- Assigned task 1
Answer these questions from the passage on New Zealand's Covid response:
(a) By early August, New Zealand had gone how many days with no community spread?
(b) On what date was the stretch without community transmission broken, and how many new cases arose?
(c) What did the country's lowest alert level consist of?
- Assigned task 2
Repeat the passage on New Zealand's Covid response word for word, everything from "The fate of" down to "undergo managed isolation.".
- Assigned task 3
Go on with the passage on New Zealand's Covid response, starting after its final sentence.

(Text for analysis begins)

Thursday, August 13, 2020

The fate of New Zealand

New Zealand's response to Covid has been widely praised in the media. They controlled the outbreak with early aggressive quarantines, testing, contact tracing, and physical distancing. Borders were closed and returning New Zealanders were required to undergo managed isolation.

The policies were entirely effective. By early August, New Zealand went over 100 days with no community spread. The country went to it's lowest alert level (contact tracing and border restrictions only) in early June. Everyday life was nearly normal, but the country was living in a bubble.

The long stretch without community transmission was broken on August 11, when 4 new cases arose. The country has returned to higher alert levels.

(Text for analysis ends)
(Available data begins)

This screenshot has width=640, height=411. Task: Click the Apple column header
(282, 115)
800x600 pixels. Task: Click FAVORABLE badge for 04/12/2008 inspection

(Available data ends)

- Exercise output 1
(a) Over 100 days.
(b) August 11, with 4 new cases.
(c) Contact tracing and border restrictions only.

- Exercise output 2
The fate of New Zealand

New Zealand's response to Covid has been widely praised in the media. They controlled the outbreak with early aggressive quarantines, testing, contact tracing, and physical distancing. Borders were closed and returning New Zealanders were required to undergo managed isolation.

- Exercise output 3
In seemingly unrelated news, there's a good chance the pandemic of 1890, which killed over a million people, was not influenza as has long been assumed, but rather a novel coronavirus called hCoV-OC43, which jumped from cows to humans. What makes this especially interesting is that OC43 is very common today, and is one of several virus species that cause the common cold. The implication is that we have developed a sort of "herd immunity" to the more severe effects of OC43. Those whose immune systems were vulnerable died off, and new generations are immunized naturally at a young age when there is little risk.

This presents an interesting conundrum to New Zealand and other countries with similar harsh approaches to Covid. If Covid-19 develops the same way OC43 supposedly did, then those countries will never develop herd immunity, and they will need to continue living in a bubble for at least 130 years.